Have the day you deserve

[–] pinkapple@lemmy.ml 1 points 3 months ago* (last edited 3 months ago)

Stay mad b1tch.

[–] FourWaveforms@lemm.ee -3 points 3 months ago (1 children)

It's already capable of doing a lot, and there is reason to expect it will get better over time. If we stick our fingers in our ears and pretend that's not possible, we will not be prepared.

[–] DoPeopleLookHere@sh.itjust.works 0 points 3 months ago* (last edited 3 months ago) (1 children)

If you read, it's capable of very little under the surface of what it is.

Show me one that is well studied, like clinical trial levels, then we'll talk.

We're decades away at this point.

My overall point of it's just as meaningless to talk about now as it was in the 90s.

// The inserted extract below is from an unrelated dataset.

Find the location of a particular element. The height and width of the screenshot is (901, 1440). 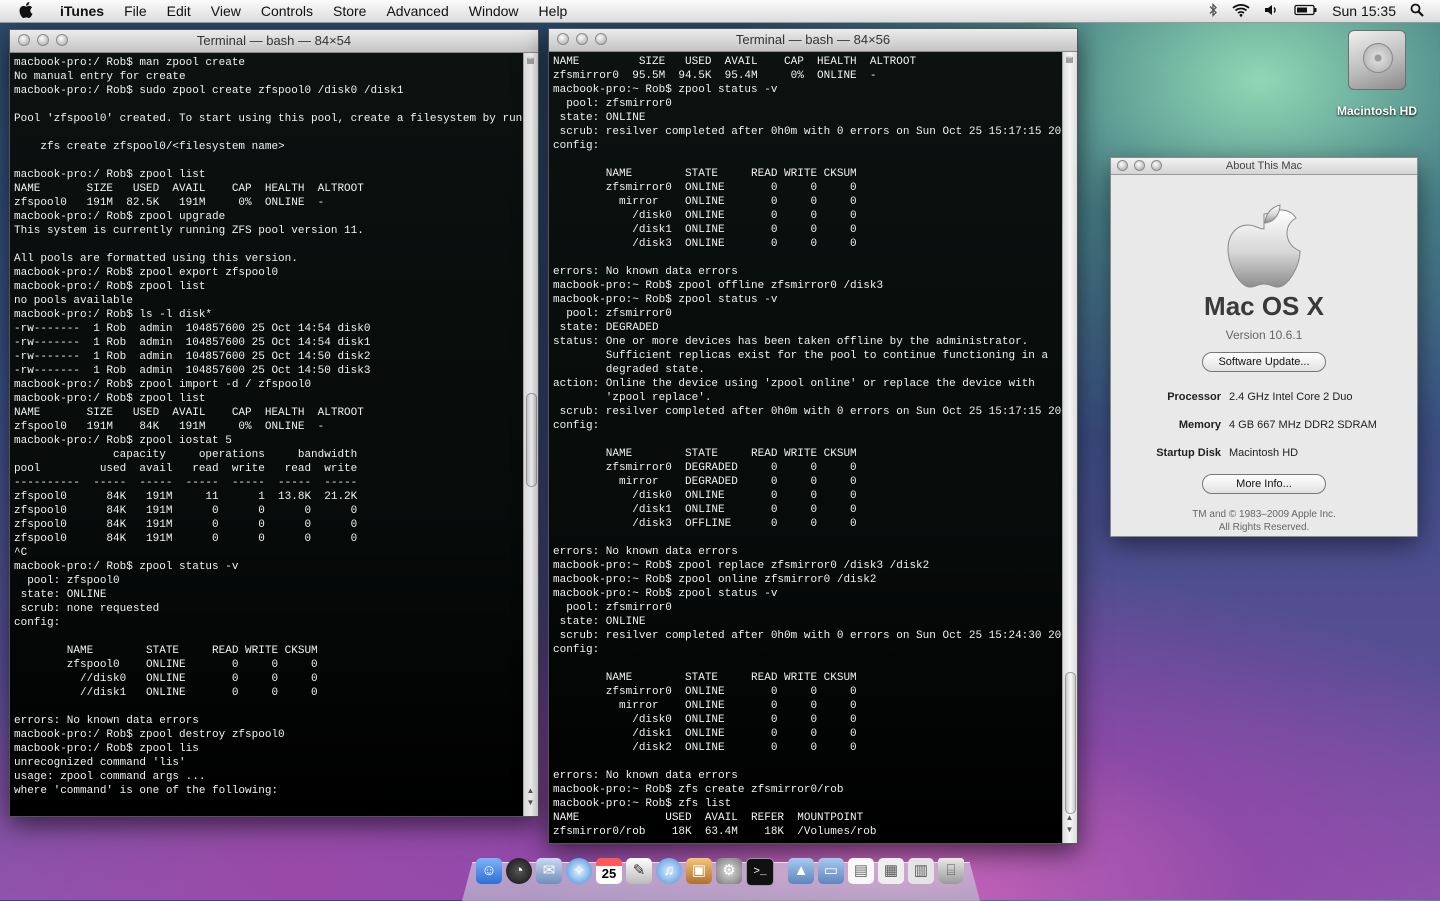

downloads-icon: ▦ is located at coordinates (891, 871). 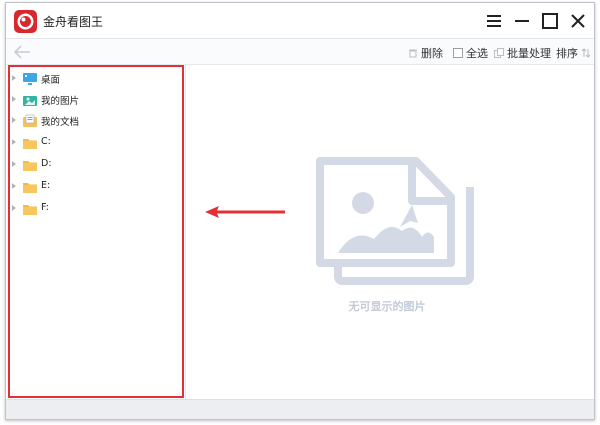 What do you see at coordinates (46, 142) in the screenshot?
I see `sidebar-item-label: C:` at bounding box center [46, 142].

Because we can't convince of what a functioning product will be, never mind it's context I'm a greater society. When we have it, we can discuss it then as we have something tangible to discuss. But where we'll be in decades is hard to regulate now.

[–] Zexks@lemmy.world 1 points 3 months ago (1 children)

Alpha Fold. We're not decades away. We're years at worst.

[–] DoPeopleLookHere@sh.itjust.works 1 points 3 months ago* (last edited 3 months ago)

If you assume the unlimited power needed right now to power Aloha fold at scale of all human education.

We have at best proof of concepts that computers can talk. But LLMs don't have any way of actually knowing anything behind them. That's kinda the problem.

And it's not a "we'll figure out the one trick" but more fundamentally how it works doesn't allow for that to happen.